Mergers and Acquisitions

The recently proposed merger between JP Morgan Chase and Bank One has got me thinking about the ways that multinational corporations work. Never forget that these two “banks” are really corporations — meaning that their primary concern is, always, to make more money. And, ironically, to make more money at any cost. The cost, unfortunately, is almost always measured in human lives. Who can forget the 1995 Chase Manhattan memo recommending that the Mexican government “eliminate the Zapatistas” rebels in Chiapas in order to secure foreign investments? Who can forget? Apparently most everyone.

Multinational banks are not the only corporations that keep the balance sheet of bodies hidden from view. Indeed, we almost expect it from banks. But from a record label? The phenomenal indie band Godspeed You Black Emperor! offers a homemade diagram (full-size diagram) on their website that details how major defense contractors have holdings in record labels like Time Warner, Sony, and BMG:

yanqui_uxo_back

So in addition to Britney Spears albums, this network of companies produces bombs, missiles, and fighter jets.
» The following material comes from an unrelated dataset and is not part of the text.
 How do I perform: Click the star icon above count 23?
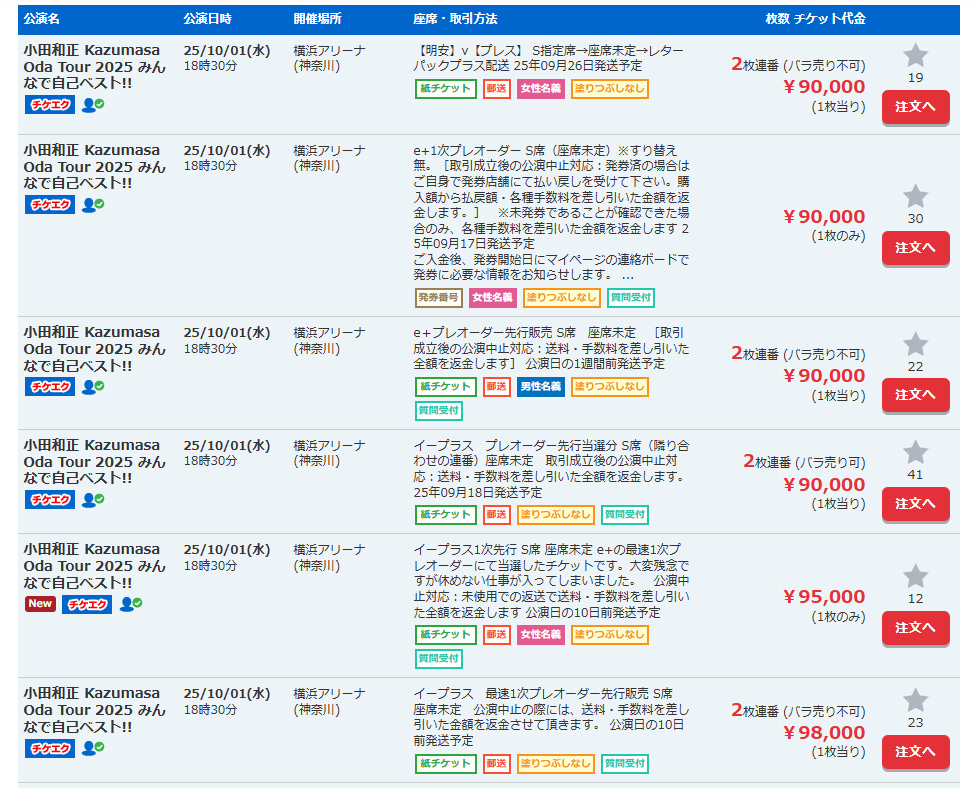pyautogui.click(x=915, y=701)
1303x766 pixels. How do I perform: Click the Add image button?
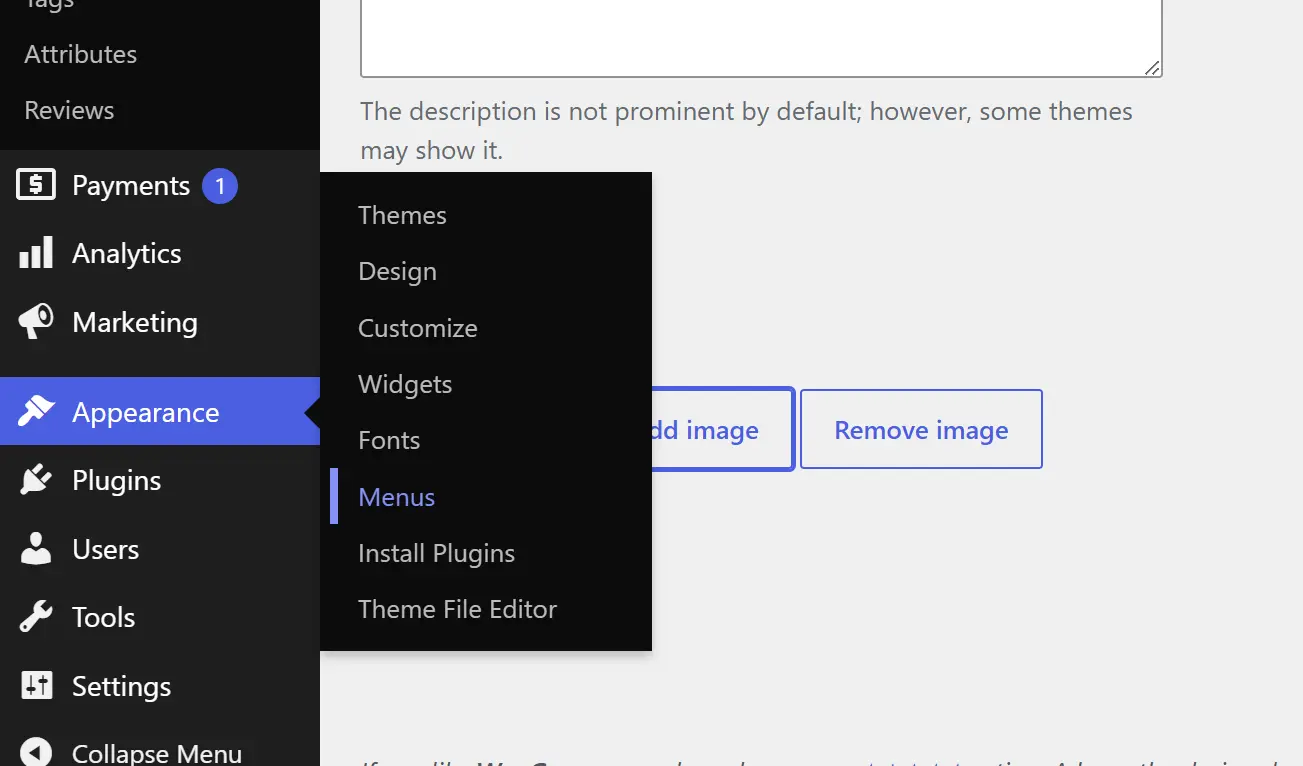pos(722,429)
These corporations form a node that GYBE! calls “Yanqui U.X.O.” — a phrase which is not so difficult to understand once you know the language. UXO is a military term which means “unexploded ordnance.” In other words — a bomb waiting to go off. And Yanqui is Yankee, seen (and spelled) from the colonized’s point of view.

These corporations deal in real violence, but there is also a kind of metaphysical violence going on in the way that their interconnectivity and culpability is obscured. Britney’s smash CD comes out on a Jive Records label. Jive Records is owned by BMG. BMG in turn is connected to the Franco-Belgian oil giant TotalFinaElf. And TotalFinaElf owns Hutchinson Worldwide, a company that makes, through its subsidiary Barry Controls, essential avionic and missile components for the defense industry.

I am reminded of a scene in Bret Easton Ellis’s American Psycho. Somebody asks the serial killer/Wall Street bigshot Patrick Bateman what he does for a living. She thinks she hears him say “mergers and acquisitions.” Which makes sense, because he does work for an investment firm. What he really says, and what she chooses not to hear is this: “murders and executions.”